Why We Do It: Because this is what the reader needs to know to understand the memo's context.
Acceptable Variations: You'll see a lot of variation if you look around:
- The order of these lines might be switched up.
- The SUBJECT line could be called RE (as in "reason").
- The date can be given in any format.
- The lines can be single- or double-spaced.
- TO, FROM, etc. can be in all caps or not.
- Bold text can be used (as in the example above) or not.
- The entries for each category can be tabbed over and lined up (as in the example above) or not.
- Additional lines (like CC or PRIORITY) can be added as needed.
Body
Next comes the body of your memo in block formatting. The most important thing here is that you state your reason for writing in the first paragraph. Specific types of memos might have specific body requirements.
Why We Do It: You're already in your reader's debt by asking them to read your memo—don't make it worse by making them to wait to discover what your purpose in writing is.

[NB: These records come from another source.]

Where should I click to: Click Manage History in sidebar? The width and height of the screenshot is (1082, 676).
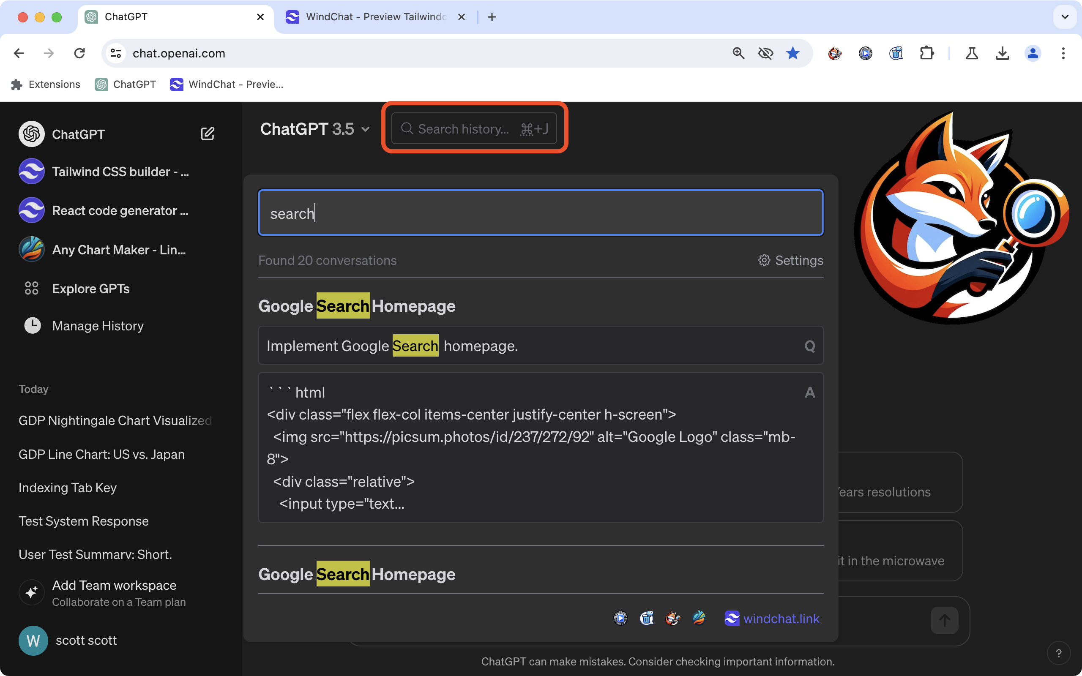97,326
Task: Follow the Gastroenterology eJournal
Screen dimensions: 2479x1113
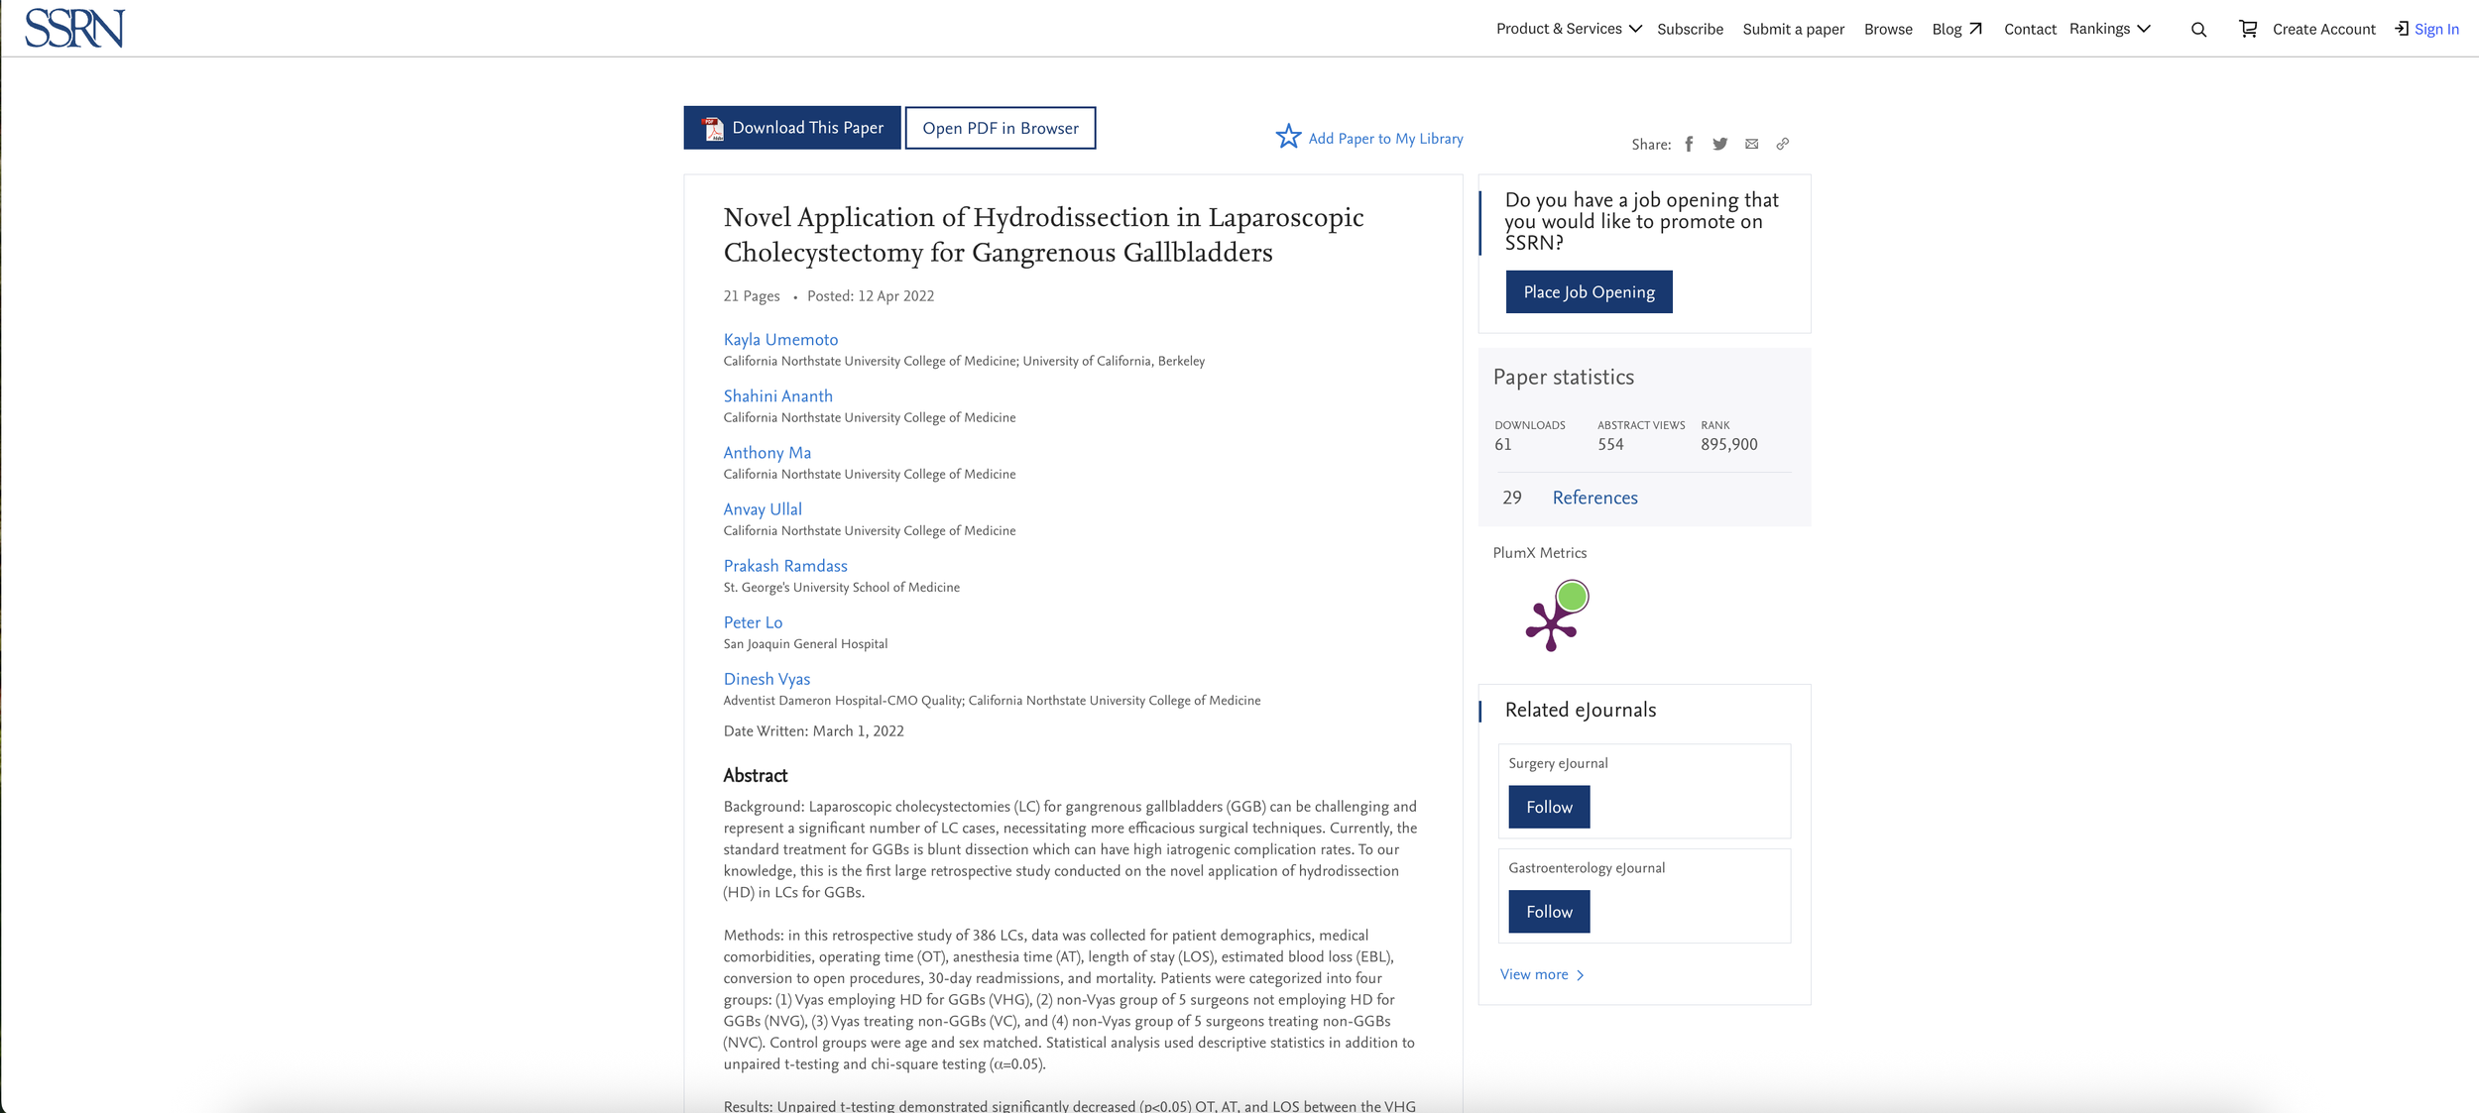Action: pos(1548,912)
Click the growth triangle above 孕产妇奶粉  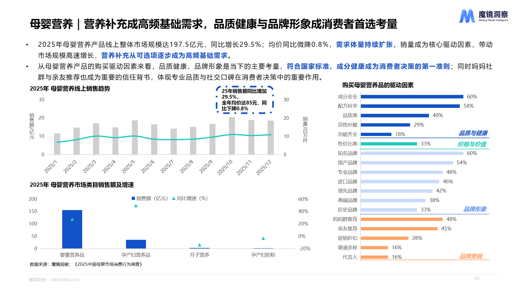[x=263, y=238]
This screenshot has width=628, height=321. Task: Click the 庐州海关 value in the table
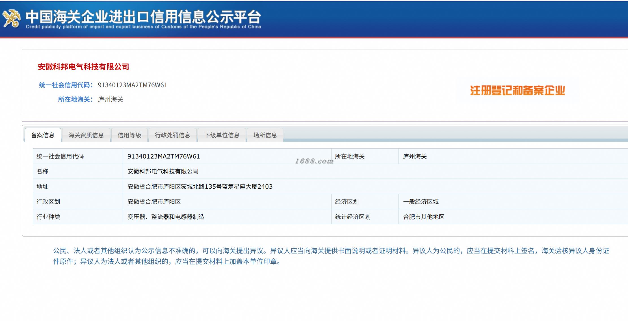coord(415,156)
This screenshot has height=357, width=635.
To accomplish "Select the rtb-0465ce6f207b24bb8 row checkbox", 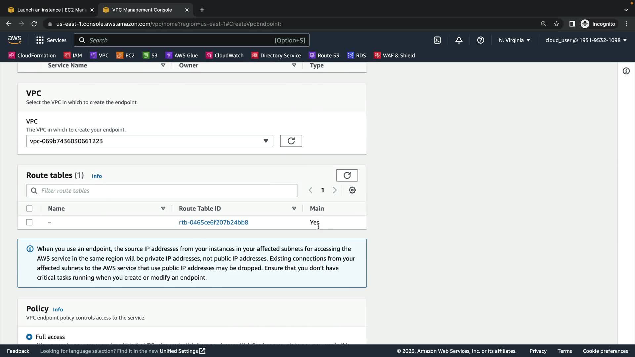I will click(x=29, y=222).
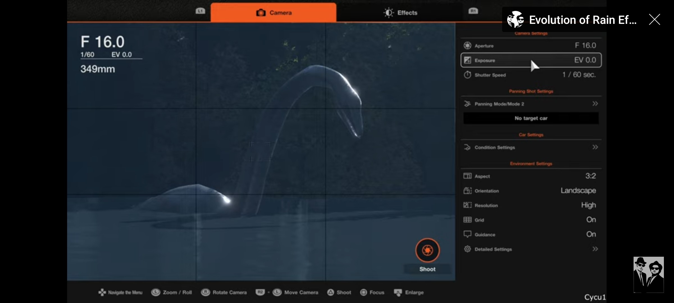
Task: Toggle the Guidance setting On value
Action: pyautogui.click(x=591, y=234)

Acceptable Variations: For longer memo, feel free to use headings to break up the text into chunks, making it easier for the reader to navigate quickly. You might also use bulleted or numbered lists, figures, tables, etc., as appropriate.
Additional Elements
Complimentary Close and Signature: These are not typical on a memo, as it is not a letter, but you will see it, especially if the writer wants to make the document seem personal but a letter format isn't appropriate. For example, a memo containing bad news from the company president might be signed to humanize the delivery.
Subsequent Page Headers: If your memo goes onto a second page or more, you could include a header on those pages that includes some combination of your name, the date, an abbreviated form of the subject, and/or the page number. All of those are optional except the page number, which is simple courtesy.
The Word MEMO: Many of the samples and templates you'll find floating around the web include MEMO or Memorandum in huge letters at the top or even sideways along one margin. Is this necessary? Absolutely not. Is it wrong? Um…I guess not? It seems a bit like writing t-shirt on your t-shirt or house on your house.
Letterhead: Memos can be printed on letterhead. Just be sure the heading is placed so that it doesn't overlap the letterhead.
Emails
Here's what a typical email looks like:
Something you should notice is that, though the name email implies an email would be nothing but an electronic letter, in actuality it has more in common with a memo. Notice how the heading is similar to a that of a memo?
Here's the scoop: Both business letters and memos can be sent as emails. When you send a business letter as an email, you typically drop the sender's address, date, and inside address, since those things are already hard-coded into the email.° When you send a memo as an email, there's no need for a separate heading, since those things are already part of the email. Everything else can be done the same.
Conclusion
Remember, all the things presented here are conventions, not rules. Understanding them gives you power because you can decide to follow or flout the traditions to better gain your purpose. You can manage the level of formality or familiarity in an exchange, much as you do by managing your wardrobe.